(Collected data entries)
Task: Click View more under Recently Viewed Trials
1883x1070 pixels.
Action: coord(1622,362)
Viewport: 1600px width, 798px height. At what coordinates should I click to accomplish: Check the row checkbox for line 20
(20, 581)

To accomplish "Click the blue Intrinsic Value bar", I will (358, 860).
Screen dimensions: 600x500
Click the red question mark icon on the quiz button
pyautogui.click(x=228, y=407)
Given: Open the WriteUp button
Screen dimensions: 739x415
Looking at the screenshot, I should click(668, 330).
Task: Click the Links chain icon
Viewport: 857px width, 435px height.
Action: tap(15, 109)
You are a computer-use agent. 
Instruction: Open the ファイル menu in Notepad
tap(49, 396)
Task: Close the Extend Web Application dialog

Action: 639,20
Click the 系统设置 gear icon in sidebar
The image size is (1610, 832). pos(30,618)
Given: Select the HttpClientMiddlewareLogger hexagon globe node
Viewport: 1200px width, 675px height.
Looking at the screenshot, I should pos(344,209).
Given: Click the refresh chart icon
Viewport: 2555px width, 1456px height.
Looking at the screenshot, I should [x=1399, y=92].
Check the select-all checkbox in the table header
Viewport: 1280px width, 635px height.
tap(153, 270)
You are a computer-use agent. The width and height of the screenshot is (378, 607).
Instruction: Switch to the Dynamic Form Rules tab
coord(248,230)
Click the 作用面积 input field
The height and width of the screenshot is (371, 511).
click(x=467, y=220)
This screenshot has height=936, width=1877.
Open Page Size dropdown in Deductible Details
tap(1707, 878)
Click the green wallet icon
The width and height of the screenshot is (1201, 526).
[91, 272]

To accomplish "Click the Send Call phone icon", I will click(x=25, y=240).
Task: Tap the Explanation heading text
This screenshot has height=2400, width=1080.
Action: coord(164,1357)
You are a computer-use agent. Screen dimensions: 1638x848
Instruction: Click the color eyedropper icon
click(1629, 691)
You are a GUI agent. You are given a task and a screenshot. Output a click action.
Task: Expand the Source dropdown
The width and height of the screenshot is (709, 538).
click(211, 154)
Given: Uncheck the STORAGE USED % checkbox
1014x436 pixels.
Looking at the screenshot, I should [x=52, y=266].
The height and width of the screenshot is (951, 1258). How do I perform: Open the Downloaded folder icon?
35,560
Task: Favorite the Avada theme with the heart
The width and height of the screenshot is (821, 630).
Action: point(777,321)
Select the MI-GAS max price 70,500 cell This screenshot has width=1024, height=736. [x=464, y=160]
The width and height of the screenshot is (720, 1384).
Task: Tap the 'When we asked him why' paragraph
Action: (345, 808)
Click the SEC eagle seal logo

ACTIVITY: A line belongs in the answer if it contains the word "will"; copy every such line from the data above.

ANSWER SPACE:
To accomplish "Click the blue Intrinsic Value bar", I will (358, 860).
To accomplish "Click the Send Call phone icon", I will click(x=25, y=240).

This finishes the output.